Sherri winced. ‘That might have been my fault. He went out the back to change into his new things and when he returned I said he was welcome to use the wash basin out there. To be frank, he was a bit on the nose. I thought I was being subtle, but he took off like a greyhound, poor kid.’
‘I thought it was the rubbish bin that smelt,’ said Pollo.
‘Any idea who he was?’ asked Sherri. ‘It’s unusual for a young person to buy a school uniform.’
‘Let alone wear it when they don’t have to,’ Will added.
‘I think he’s in the year below us at school,’ said Pollo. ‘Aa-ha! I’ve got it! No … hang on … the person I’m thinking of is a girl.’
‘It could have been a girl,’ said Will. ‘The long hair and everything. Just not a very girly-girl, if you know what I mean.’
‘I suppose I was largely going on the clothes he picked out in thinking he was a boy,’ said Sherri. ‘His hair was certainly longer than usual.’
‘But the person I’m thinking of is all flowery and colourful,’ said Pollo. ‘Never wears all her school uniform at once. And I’ve never seen her in shorts, let alone school shorts.’
Sherri’s eyebrows lifted. ‘You should have seen what this kid was wearing when he – or is it she? – came into the shop! Baggy, bright-patterned long pants and a grubby orange T-shirt. Like a young hippy. I thought I was back in the City Theatre Cooperative.’

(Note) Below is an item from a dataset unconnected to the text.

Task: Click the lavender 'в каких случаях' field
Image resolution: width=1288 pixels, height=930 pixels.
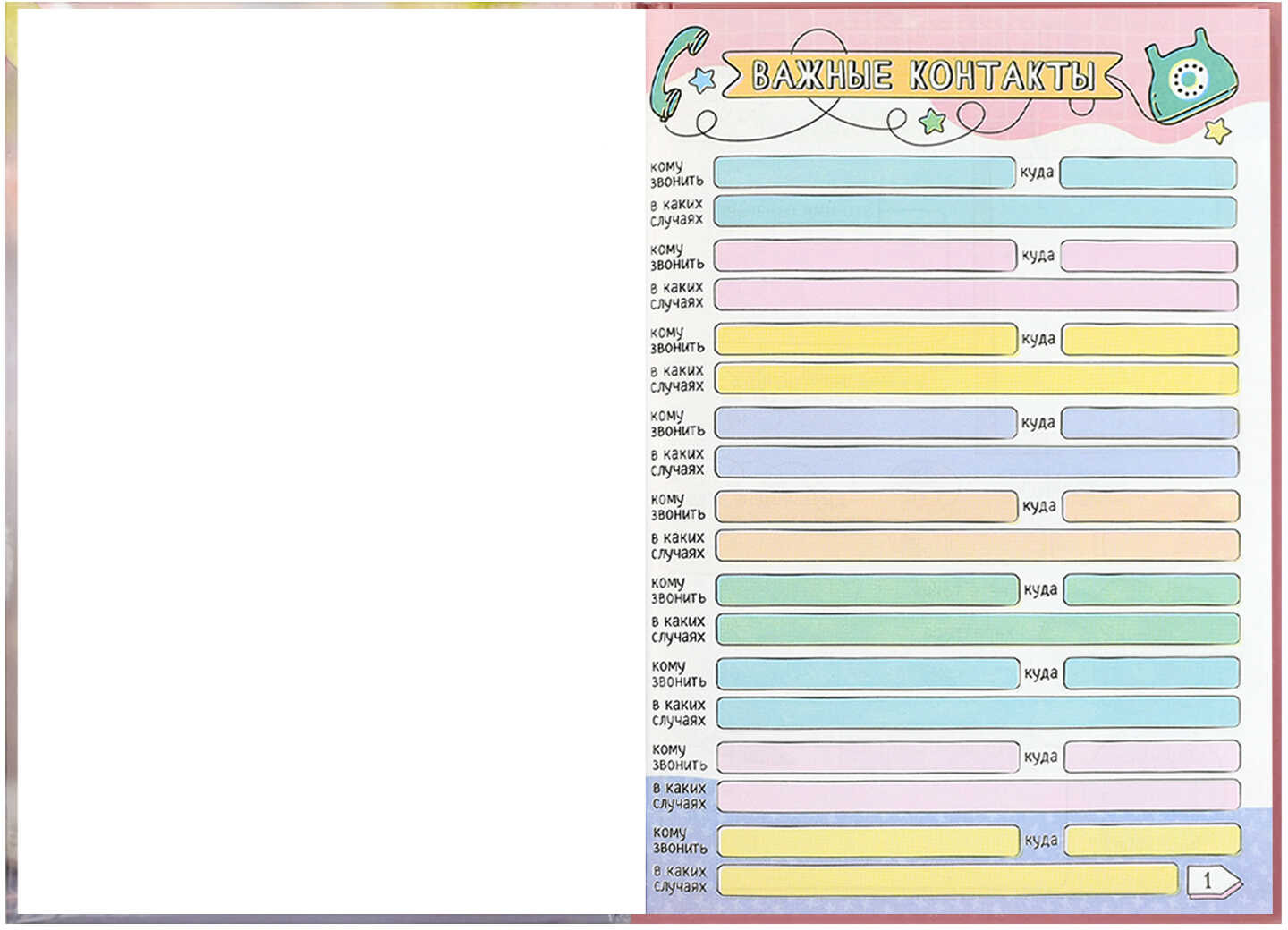Action: [977, 462]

Pollo scrunched up her eyes and put the clothes Sherri described onto the figure she’d seen on the footpath. They fitted nicely. ‘Come to think of it, it probably was Ash Swift.’
‘That’s young Ash?’ said Sherri. ‘Her mum Ellie’s in the repertory club with me. She joined soon after they moved here. She’s great to have around – just quietly organises everything backstage. No fuss.’
‘I don’t think I know Ellie,’ said Pollo.
‘She works at the Town Council. She and Ash sound like they’re from different universes, if you ask me. Ash is a free spirit, to use Ellie’s words. She likes to go bush every now and again, whereas Ellie likes thin
gs done properly. Ash worries Ellie awfully, but poor Ellie’s learned they’re both happier in the long run if she lets Ash have her freedom. Ash is off stargazing at the moment, I believe.’
‘I don’t know Ash but I’ve met Ellie,’ said Will. ‘She came round to our place when they were new in town. HB had to organise a search for Ash. They found her camping at the rubbish tip, watching the lunar eclipse.’
‘Ellie mentioned that little episode,’ said Sherri. ‘The tip? Why you’d want to watch the moon from there beats me.’
‘No street lights,’ said Will. ‘And there are some pretty comfy old couches to stretch out on – if you don’t mind a spring jabbing you every now and again … and spiders.’
‘Yurk!’ said Sherri. ‘My backyard’s just fine, thank you.’
Pollo pulled out her notepad and pencil. ‘Did Ash buy anything else?’
‘There was a joke book,’ said Sherri.
‘Aah,’ said Pollo. ‘World’s 100 Most Hilarious One-liners.’
‘That’s the one.’ Sherri leaned back in her chair. ‘I must say, this Ash isn’t what I’d expected. She seemed skittish like a kitten, whereas the daughter Ellie told me about is dreamy and a bit of a loner – not the joke book type.’
Pollo jotted something in her notepad and underlined it twice.
Will grinned. ‘Maybe there’s a brainwasher on the loose!’
‘Brainwashing …’ Pollo tapped her pencil on her chin. ‘You know, I’m beginning to think there’s some snooping to be done. This could be just what I need for my news column!’ She grabbed Will’s arm. ‘Come on, let’s get out of here!’
‘Not so fast!’ said Sherri. ‘What about tomorrow night? Will, are you coming?’
Will’s eyes darted around the room looking for clues. ‘Umm …’
‘You mean you’ve forgotten the Repertory Club’s production of Les Misérables?’ Sherri grinned.
‘Oh, that,’ said Will. ‘Angela and HB are making me … err … I mean, I’m going with them.’
‘You never know, you might enjoy it. And there’s supper afterwards. Your dad’s still coming, eh, Pollo?’